Question

A small girl of height 1m can just see her image in a vertical plane mirror 4m away from her. Her eyes are 0.92m from the floor. In order that she sees her full image in the mirror, the shortest vertical dimension of the mirror is
(A)$0.50m$
(B)$0.70m$
(C)$0.46m$
(D)$0.56m$

Answer 1

The minimum length of the mirror will be the length of the mirror which is sufficient to make the light through the head and feet of the person reach the person’s eyes. Angle of incidence and angle of reflection are the same in magnitude.

Formula used:
$\angle i = \angle r$
$\angle i$is angle of incidence and $\angle r$is angle of reflection.

Complete Step-by-step solution:

In the figure,
AB is the girl, PQ is the mirror, A is the topmost point on her head, B is the bottom-most part of her feet which are on the ground, C is the point on AB where her eyes are located, P and Q are the endpoints of the mirror.
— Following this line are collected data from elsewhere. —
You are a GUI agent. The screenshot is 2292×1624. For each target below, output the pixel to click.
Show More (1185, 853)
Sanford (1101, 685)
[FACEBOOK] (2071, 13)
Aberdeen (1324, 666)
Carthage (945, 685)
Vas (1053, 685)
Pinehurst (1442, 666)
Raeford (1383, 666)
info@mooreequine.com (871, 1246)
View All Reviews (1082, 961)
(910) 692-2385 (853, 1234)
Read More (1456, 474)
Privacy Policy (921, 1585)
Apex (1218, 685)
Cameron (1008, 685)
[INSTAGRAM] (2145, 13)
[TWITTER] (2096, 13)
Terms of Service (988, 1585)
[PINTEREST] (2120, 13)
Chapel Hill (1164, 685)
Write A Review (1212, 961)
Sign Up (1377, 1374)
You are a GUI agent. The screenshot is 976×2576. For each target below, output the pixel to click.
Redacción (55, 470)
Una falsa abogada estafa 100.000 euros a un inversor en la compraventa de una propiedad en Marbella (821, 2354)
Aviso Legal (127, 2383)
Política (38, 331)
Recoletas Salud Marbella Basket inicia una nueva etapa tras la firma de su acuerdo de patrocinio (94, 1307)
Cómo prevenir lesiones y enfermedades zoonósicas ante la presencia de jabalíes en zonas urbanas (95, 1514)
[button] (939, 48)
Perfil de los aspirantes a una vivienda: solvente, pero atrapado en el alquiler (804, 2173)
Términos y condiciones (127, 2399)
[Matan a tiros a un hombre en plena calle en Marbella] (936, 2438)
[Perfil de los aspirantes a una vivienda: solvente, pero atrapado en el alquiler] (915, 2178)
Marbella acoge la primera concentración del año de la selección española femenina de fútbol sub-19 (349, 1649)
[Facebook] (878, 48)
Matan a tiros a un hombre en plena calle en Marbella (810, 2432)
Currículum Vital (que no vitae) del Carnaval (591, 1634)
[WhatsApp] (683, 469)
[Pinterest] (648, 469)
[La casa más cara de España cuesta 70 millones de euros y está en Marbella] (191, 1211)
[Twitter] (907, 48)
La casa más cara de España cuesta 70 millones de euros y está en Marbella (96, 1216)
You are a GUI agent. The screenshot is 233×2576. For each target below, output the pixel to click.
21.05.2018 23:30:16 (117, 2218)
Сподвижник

E and D are the points of intersection of the line representing the girl and the normal from the point where light through the head and feet of the person reach the person’s eyes i.e. line perpendicular to PQ from P and Q.
$AB = 1m$, $PE = QD = 4m$, $BC = 0.92m$
$\Rightarrow \angle i = \angle r$
$\angle i$is angle of incidence and $\angle r$is angle of reflection.
Hence,
$\angle APE = \angle EPC = x$ and $\angle DQC = \angle BQD = y$
$\Rightarrow AB = AC + BC$
So,$AC = 0.08m$
We can assert that $\tan x = \dfrac{{AE}}{{EP}}$
Similarly,
In $\Delta CPE$,$\Delta BQD$ and$\Delta DQC$ that $\tan x = \dfrac{{CE}}{{EP}}$,$\tan y = \dfrac{{BD}}{{DQ}}$,$\tan y = \dfrac{{CD}}{{DQ}}$
From the above equations, we can assert that,
$AE = CE = a$ and $BD = CD = b$
From the figure, we can assert that the minimum length of the mirror is $a + b$.
$a = \dfrac{1}{2}AC = 0.04m$ and $b = \dfrac{1}{2}BC = 0.46m$
Hence,
$a + b = 0.50m$

The correct answer is (A)$0.50m$

Note:
In a right angle triangle $\Delta ABC$ right angled at B then $\tan (\angle C)$ will be equal to $\dfrac{{AB}}{{BC}}$. The above question is a very popular question hence one must remember that the minimum length of mirror required is half the height of the person viewing in the mirror.